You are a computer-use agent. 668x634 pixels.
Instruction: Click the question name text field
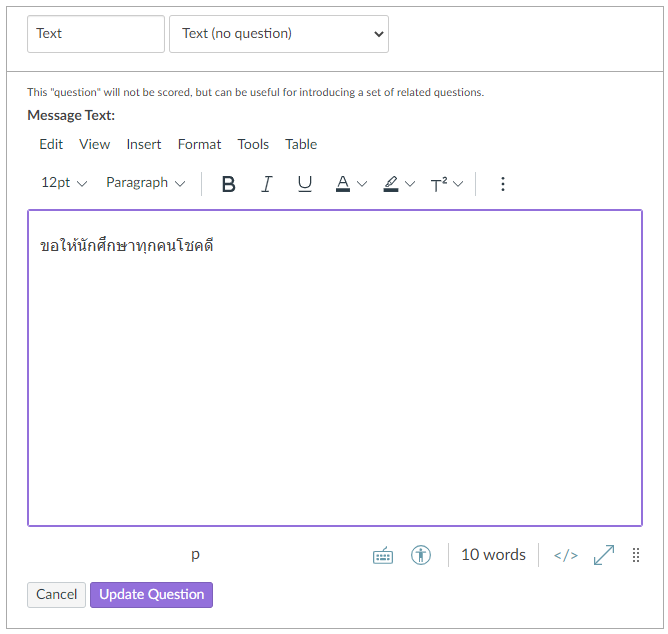[x=96, y=34]
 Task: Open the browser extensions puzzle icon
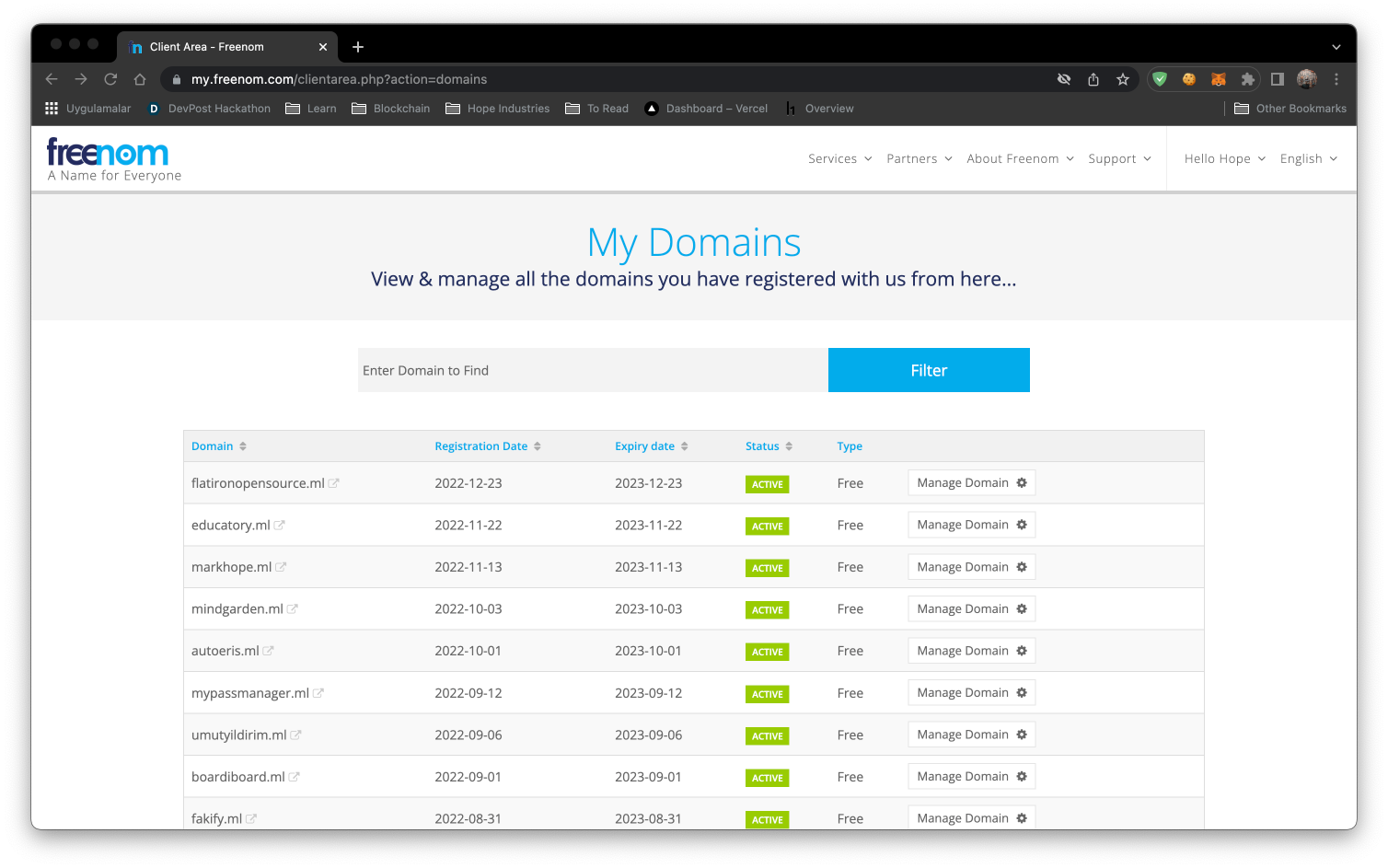[x=1247, y=79]
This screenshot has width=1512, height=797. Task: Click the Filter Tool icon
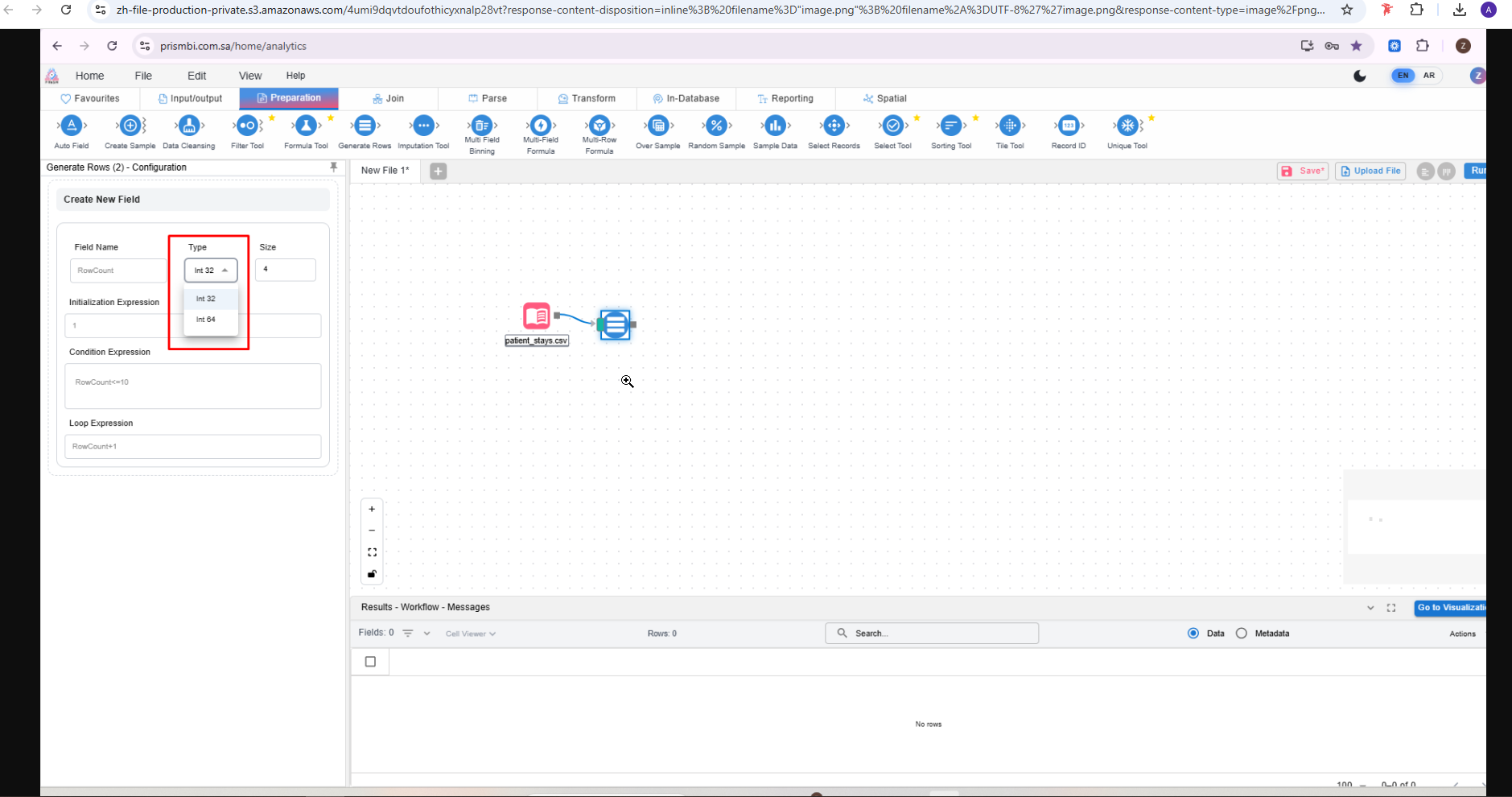[247, 126]
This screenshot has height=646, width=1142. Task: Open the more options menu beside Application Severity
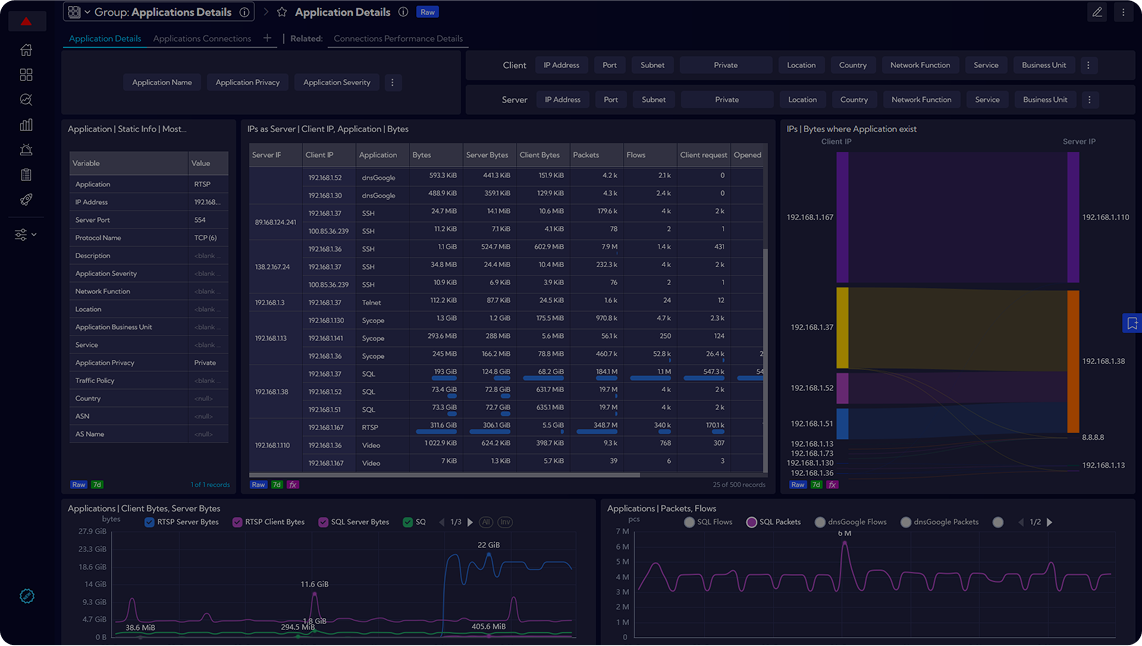(393, 83)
* * * * *
(Your goal): Make an exact copy of all the material, but keep the pictures out of it.

(Answer to this problem):
You are a computer-use agent. 668x634 pixels.
Instruction: Click the question name text field
[x=96, y=34]
 Task: Open the browser extensions puzzle icon
[x=1247, y=79]
This screenshot has width=1512, height=797. Task: Click the Filter Tool icon
[247, 126]
This screenshot has height=646, width=1142. Task: Open the more options menu beside Application Severity
(393, 83)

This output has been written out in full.